The AICPA’s December 2019 exposure draft, “Maintaining the Relevance of the Uniform CPA Examination,” includes a discussion of the growing importance of “SOC 1 reports,” as businesses are increasingly outsourcing information systems management, data processing, and data storage to third parties (http://bit.ly/36CVv4U). SOC 1 reports are designed to assist service organizations and auditors in evaluating the effect of System Organization Controls for Service Organizations (SOC) on the financial statements. The AICPA has indicated that while it continues to study whether newly licensed CPAs should be familiar with SOCs, it will increase the emphasis of this topic on the Audit and Business Environment and Concepts sections of the CPA Exam.
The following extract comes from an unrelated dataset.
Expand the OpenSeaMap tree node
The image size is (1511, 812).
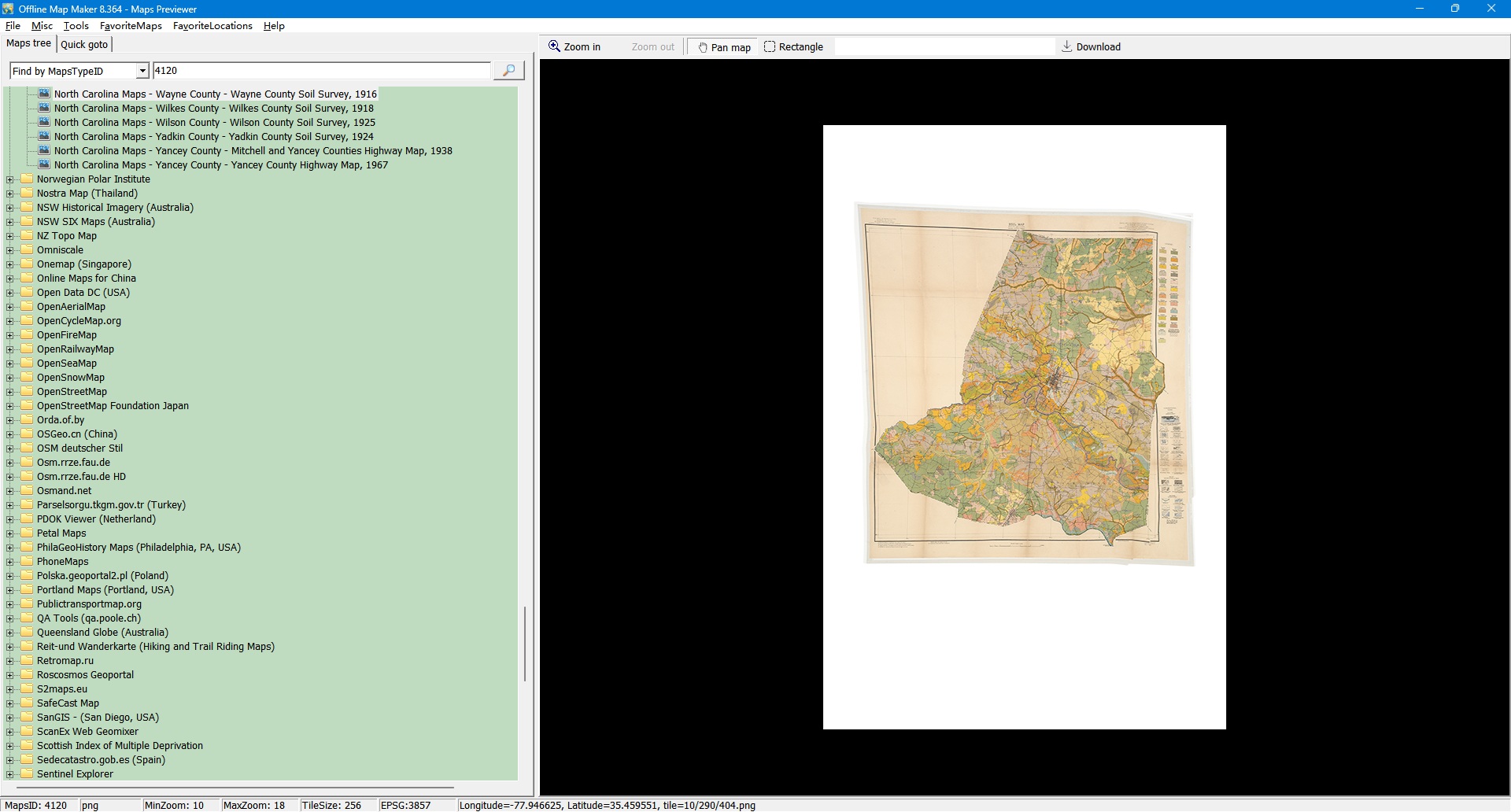[10, 364]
As a brief background, the SOC series of reports fall under ATC section 320, “Reporting on Examination of Controls at a Service Organization Relevant to User Entities’ Internal Control Over Financial Reporting,” and Statements on Standards for Attestation Engagements (SSAE) 18 (formerly 16), Attestation Standards: Clarification and Recodifying, originally effective beginning in 2011. Four reports exist currently:
- SOC 1—SOC for Service Organizations: ICFR, Report on Controls at a Service Organization Relevant to User Entities’ Internal Control over Financial Reporting
- SOC 2—SOC for Service Organizations: Trust Services Criteria, Report on Controls at a Service Organization Relevant to Security, Availability, Processing Integrity, Confidentiality, or Privacy
- SOC 3—SOC for Service Organizations: Trust Services Criteria for General Use Report
- SOC for Cybersecurity, which applies to all types of organizations.
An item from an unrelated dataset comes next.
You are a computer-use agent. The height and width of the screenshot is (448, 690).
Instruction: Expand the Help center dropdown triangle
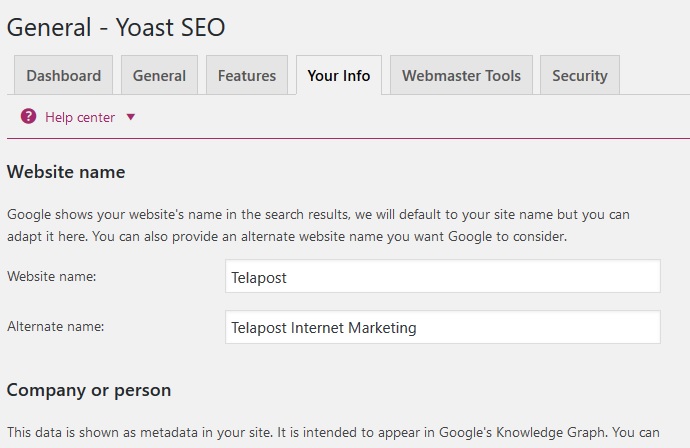tap(131, 117)
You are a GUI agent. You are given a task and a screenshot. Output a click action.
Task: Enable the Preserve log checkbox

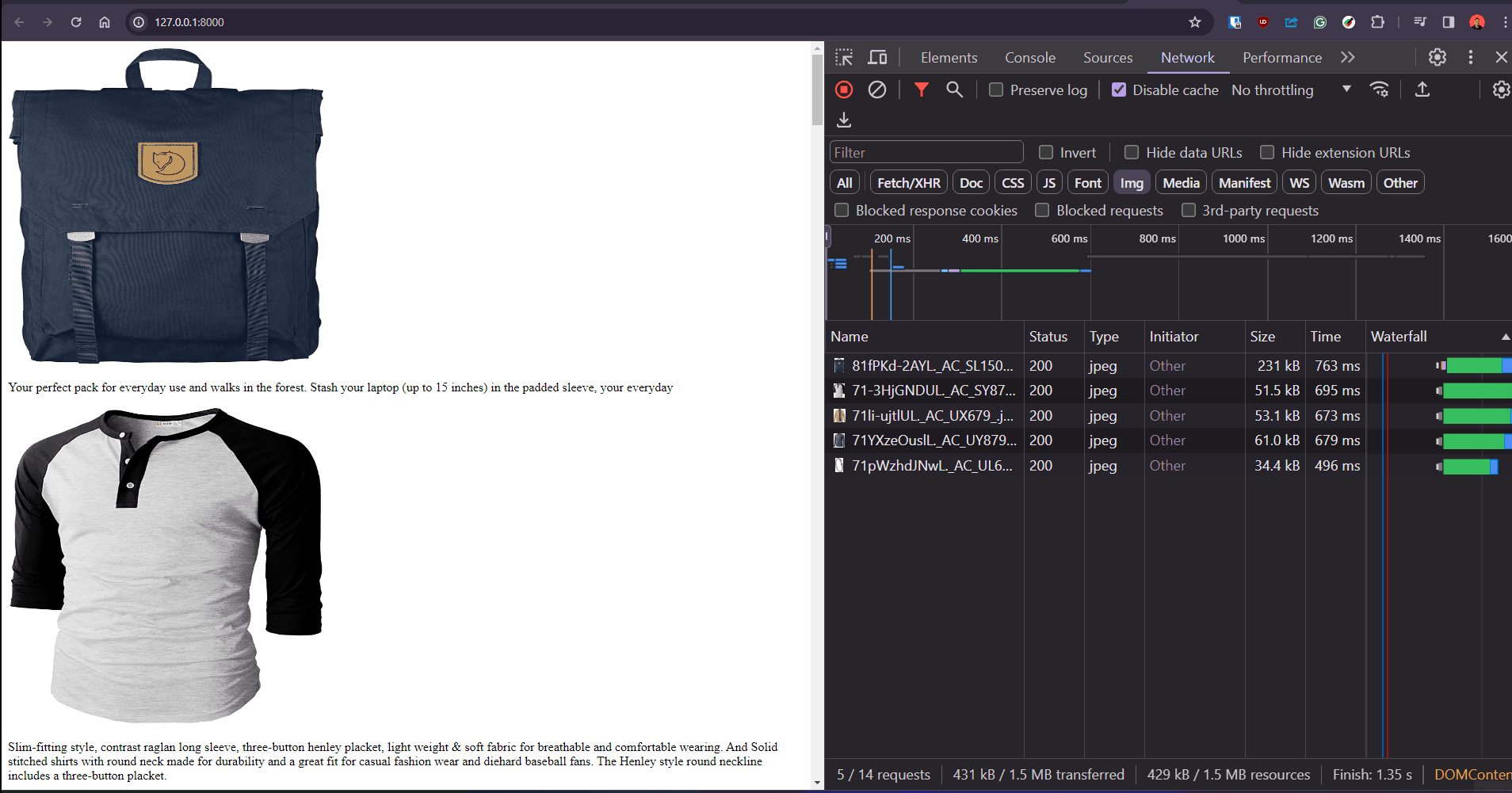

“Trust services” refers to assurance services constructed on a set of principles and criteria; these are used in the SOC 2 and 3 reports. The Trust Services Principles and Criteria were developed under a joint project by the AICPA and the Canadian Institute of Chartered Accountants (CICA). This month’s column takes a look at some free SOC materials.
AICPA SOC Resources
The AICPA website offers access to its System and Organization Controls: SOC Suite of Services section of the Financial Reporting Center (https://www.aicpa.org/SOC). The main SOC page serves as a launching point to access SOC for Service Organizations and SOC for Cybersecurity. Most of the free materials are targeted to organization management (i.e., users) but can still be quite useful for CPAs. In addition, the SOC webpages highlight the AICPA’s commercial resources, which can be helpful for CPAs who would like to become more knowledgeable in this area.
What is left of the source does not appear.